*OBJETIVO DA TAREFA*
Transcreva na íntegra, palavra por palavra, o texto sobre a anulação do julgamento e a plena assistência do juiz.

*TEXTO DE ORIGEM*
----------

Anulação do julgamento;
plenitude da assistência do juiz
I. O sumário de RG 1975/2016 (1454/03.9TBMDL.G1) é o seguinte:
1- No caso de anulação parcial do julgamento, por obscuridade ou insuficiência de respostas à anterior Base Instrutória (actuais temas de prova), e/ou para ampliação da mesma Base Instrutória, o novo julgamento constitui continuação do primeiro (que ficou incompleto ou inacabado).
2- De acordo com princípio da plena assistência do juiz, a conclusão do julgamento antes iniciado deverá ser efectuado pelo Sr. Juiz que o iniciou, ainda que, entretanto, tenha sido transferido ou promovido.
3- Só assim não será se esse Sr. Juiz estiver totalmente impossibilitado de concluir o julgamento em apreço, caso em que o Sr. Juiz titular justificará essa impossibilidade e concluirá ele o julgamento.
II. Na fundamentação do acórdão pode ler-se o seguinte:
"De acordo com o disposto no art. 109º, n.º 2 do actual CPC (anterior 115º, n.º 2), não estamos perante um conflito de competência, porquanto ambos os Senhores Juízes exercem funções em tribunais da mesma ordem jurisdicional e porque o que está em causa não é a competência dum ou doutro tribunal, não se questionando ser o Tribunal Judicial de Mirandela - Instância Local, Secção de Competência Genérica, o tribunal competente, mas antes competência dos próprios Senhores Juízes, que se declararam ambos incompetentes para presidir ao julgamento ordenado pelo Tribunal da Relação para ampliação da matéria de facto, ao abrigo do estatuído no art. 712º, n.º 4 do CPC (na redacção anterior ao DL n.º 303/2007 de 24.08).

----------

*MATERIAL*
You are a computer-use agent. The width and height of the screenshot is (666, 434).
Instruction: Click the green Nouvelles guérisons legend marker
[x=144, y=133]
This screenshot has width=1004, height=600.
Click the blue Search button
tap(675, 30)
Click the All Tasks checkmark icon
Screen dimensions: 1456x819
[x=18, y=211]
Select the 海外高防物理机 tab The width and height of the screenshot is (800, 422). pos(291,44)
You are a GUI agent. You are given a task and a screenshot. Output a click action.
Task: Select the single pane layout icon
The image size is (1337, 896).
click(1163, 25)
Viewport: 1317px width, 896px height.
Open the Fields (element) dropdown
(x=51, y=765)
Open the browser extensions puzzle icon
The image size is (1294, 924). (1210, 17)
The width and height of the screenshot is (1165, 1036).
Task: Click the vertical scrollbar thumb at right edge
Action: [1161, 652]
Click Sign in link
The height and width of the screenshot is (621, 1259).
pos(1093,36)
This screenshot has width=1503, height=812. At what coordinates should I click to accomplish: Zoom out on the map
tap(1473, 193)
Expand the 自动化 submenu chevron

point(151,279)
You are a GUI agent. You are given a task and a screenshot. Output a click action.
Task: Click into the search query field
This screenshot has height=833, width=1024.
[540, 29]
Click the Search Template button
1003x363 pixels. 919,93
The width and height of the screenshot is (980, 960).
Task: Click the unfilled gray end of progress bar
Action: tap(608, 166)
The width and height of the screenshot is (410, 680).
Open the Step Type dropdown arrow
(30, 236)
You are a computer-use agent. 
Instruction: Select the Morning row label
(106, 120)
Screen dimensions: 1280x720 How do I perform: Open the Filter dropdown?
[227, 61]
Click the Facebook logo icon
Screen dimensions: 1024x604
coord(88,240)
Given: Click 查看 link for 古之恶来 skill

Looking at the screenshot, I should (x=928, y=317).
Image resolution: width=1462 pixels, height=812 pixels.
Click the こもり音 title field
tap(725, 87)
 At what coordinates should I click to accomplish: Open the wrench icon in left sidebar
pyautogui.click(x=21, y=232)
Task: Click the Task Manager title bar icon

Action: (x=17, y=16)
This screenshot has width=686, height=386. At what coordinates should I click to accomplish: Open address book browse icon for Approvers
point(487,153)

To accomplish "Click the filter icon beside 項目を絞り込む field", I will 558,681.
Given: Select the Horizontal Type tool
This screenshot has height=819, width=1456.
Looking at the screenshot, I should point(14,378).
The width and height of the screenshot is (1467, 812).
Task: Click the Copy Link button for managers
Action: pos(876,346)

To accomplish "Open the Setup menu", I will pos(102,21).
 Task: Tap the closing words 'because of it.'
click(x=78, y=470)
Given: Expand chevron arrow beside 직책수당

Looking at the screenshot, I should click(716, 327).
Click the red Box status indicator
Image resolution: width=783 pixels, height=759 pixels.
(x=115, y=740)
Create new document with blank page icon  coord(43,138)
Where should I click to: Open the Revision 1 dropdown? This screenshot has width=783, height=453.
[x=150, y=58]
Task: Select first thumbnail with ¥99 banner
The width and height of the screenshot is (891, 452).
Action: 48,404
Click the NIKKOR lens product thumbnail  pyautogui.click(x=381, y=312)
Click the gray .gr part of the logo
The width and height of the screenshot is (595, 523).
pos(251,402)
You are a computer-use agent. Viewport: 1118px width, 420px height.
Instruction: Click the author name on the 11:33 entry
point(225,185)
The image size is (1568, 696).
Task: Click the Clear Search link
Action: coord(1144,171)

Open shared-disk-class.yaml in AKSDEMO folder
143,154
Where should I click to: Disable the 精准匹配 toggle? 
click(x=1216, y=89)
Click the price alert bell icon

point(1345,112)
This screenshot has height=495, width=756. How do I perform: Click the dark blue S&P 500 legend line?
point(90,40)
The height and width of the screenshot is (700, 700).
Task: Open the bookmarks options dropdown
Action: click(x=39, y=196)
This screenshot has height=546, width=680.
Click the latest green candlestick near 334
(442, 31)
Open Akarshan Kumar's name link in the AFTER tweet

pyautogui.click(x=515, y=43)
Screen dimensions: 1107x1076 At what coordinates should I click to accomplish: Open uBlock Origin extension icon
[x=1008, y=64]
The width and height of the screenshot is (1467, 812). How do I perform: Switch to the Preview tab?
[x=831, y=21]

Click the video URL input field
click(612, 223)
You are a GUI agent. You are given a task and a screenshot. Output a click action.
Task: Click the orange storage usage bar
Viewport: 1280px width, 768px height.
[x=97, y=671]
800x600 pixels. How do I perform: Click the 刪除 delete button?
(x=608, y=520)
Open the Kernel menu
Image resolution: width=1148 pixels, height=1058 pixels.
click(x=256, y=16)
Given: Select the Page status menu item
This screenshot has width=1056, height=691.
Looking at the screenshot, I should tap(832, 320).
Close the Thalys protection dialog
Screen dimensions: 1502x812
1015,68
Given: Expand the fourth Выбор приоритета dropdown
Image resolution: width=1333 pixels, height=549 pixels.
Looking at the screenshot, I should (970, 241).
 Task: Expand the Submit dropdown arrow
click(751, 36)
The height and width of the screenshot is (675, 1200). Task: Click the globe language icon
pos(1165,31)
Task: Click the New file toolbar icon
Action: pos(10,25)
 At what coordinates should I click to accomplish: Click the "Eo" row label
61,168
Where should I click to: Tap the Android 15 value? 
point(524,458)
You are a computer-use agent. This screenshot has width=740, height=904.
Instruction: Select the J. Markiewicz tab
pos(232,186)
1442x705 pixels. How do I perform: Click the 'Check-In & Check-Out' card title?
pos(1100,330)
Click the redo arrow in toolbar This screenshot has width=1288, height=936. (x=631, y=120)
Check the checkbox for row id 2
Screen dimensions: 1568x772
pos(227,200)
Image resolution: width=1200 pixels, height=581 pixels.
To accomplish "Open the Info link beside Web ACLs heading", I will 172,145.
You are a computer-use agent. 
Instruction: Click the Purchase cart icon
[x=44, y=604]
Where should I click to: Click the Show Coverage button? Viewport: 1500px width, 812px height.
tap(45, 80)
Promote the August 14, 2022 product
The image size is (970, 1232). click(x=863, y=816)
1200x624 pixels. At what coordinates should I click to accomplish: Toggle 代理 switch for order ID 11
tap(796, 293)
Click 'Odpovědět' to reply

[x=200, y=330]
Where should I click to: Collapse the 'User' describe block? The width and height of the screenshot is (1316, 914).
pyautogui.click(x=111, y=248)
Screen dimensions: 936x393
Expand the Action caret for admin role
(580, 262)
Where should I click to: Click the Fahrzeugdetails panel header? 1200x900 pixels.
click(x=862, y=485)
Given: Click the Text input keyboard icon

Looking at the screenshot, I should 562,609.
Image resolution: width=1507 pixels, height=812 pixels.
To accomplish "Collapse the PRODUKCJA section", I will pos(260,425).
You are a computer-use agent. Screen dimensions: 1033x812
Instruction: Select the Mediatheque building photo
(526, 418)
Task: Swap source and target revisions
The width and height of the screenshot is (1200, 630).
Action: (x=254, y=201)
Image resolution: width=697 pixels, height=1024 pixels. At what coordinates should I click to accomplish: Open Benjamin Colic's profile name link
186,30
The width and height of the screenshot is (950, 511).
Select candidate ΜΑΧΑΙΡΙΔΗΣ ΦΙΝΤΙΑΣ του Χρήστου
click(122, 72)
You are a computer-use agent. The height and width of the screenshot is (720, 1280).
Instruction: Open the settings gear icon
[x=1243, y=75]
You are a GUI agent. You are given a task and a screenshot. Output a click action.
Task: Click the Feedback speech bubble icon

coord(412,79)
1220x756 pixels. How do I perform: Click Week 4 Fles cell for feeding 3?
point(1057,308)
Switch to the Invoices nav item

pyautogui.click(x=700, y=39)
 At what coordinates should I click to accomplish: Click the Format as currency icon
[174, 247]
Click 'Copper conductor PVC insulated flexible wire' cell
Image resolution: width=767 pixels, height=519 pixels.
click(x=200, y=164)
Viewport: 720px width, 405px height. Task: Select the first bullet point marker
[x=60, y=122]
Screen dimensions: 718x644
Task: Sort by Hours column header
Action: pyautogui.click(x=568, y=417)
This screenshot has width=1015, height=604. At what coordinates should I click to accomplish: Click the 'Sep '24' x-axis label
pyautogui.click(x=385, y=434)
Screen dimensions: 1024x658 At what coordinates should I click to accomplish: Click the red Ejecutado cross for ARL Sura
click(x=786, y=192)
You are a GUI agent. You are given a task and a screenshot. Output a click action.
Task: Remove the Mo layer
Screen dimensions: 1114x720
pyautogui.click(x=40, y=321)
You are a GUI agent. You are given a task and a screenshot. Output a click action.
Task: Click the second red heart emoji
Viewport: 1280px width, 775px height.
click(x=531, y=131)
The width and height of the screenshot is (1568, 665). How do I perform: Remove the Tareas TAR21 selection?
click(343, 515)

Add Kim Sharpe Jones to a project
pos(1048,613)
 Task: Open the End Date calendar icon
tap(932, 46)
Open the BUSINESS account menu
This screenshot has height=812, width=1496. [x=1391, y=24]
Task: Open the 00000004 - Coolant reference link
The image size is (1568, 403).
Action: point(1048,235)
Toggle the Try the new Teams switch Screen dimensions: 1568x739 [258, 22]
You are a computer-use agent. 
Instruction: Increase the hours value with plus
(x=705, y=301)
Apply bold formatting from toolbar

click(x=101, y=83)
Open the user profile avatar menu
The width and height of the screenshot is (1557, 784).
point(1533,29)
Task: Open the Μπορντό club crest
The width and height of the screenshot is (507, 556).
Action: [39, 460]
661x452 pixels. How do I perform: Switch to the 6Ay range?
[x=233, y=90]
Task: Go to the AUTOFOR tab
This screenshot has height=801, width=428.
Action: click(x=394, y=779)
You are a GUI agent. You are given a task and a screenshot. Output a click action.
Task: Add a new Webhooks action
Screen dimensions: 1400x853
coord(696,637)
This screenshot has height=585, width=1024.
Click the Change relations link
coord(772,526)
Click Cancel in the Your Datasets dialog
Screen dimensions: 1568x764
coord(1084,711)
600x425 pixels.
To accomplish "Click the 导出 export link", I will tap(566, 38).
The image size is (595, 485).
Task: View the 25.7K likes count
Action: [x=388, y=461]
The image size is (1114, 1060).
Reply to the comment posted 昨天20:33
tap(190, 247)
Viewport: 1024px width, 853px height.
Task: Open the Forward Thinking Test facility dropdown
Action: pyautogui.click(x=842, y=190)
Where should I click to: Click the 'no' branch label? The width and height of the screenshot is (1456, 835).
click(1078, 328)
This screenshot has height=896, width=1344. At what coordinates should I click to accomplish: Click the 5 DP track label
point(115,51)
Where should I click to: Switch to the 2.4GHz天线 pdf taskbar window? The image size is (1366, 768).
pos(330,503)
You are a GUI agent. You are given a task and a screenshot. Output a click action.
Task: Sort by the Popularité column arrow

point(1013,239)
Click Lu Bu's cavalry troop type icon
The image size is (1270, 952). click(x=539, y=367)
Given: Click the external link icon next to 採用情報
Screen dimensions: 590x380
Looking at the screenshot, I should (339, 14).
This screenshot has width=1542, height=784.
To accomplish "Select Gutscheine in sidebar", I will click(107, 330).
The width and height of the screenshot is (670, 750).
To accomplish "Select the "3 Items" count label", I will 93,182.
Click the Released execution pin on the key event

----------

*RESOLUÇÃO DA TAREFA*
Anulação do julgamento;
plenitude da assistência do juiz
I. O sumário de RG 1975/2016 (1454/03.9TBMDL.G1) é o seguinte:
1- No caso de anulação parcial do julgamento, por obscuridade ou insuficiência de respostas à anterior Base Instrutória (actuais temas de prova), e/ou para ampliação da mesma Base Instrutória, o novo julgamento constitui continuação do primeiro (que ficou incompleto ou inacabado).
2- De acordo com princípio da plena assistência do juiz, a conclusão do julgamento antes iniciado deverá ser efectuado pelo Sr. Juiz que o iniciou, ainda que, entretanto, tenha sido transferido ou promovido.
3- Só assim não será se esse Sr. Juiz estiver totalmente impossibilitado de concluir o julgamento em apreço, caso em que o Sr. Juiz titular justificará essa impossibilidade e concluirá ele o julgamento.
II. Na fundamentação do acórdão pode ler-se o seguinte:
"De acordo com o disposto no art. 109º, n.º 2 do actual CPC (anterior 115º, n.º 2), não estamos perante um conflito de competência, porquanto ambos os Senhores Juízes exercem funções em tribunais da mesma ordem jurisdicional e porque o que está em causa não é a competência dum ou doutro tribunal, não se questionando ser o Tribunal Judicial de Mirandela - Instância Local, Secção de Competência Genérica, o tribunal competente, mas antes competência dos próprios Senhores Juízes, que se declararam ambos incompetentes para presidir ao julgamento ordenado pelo Tribunal da Relação para ampliação da matéria de facto, ao abrigo do estatuído no art. 712º, n.º 4 do CPC (na redacção anterior ao DL n.º 303/2007 de 24.08).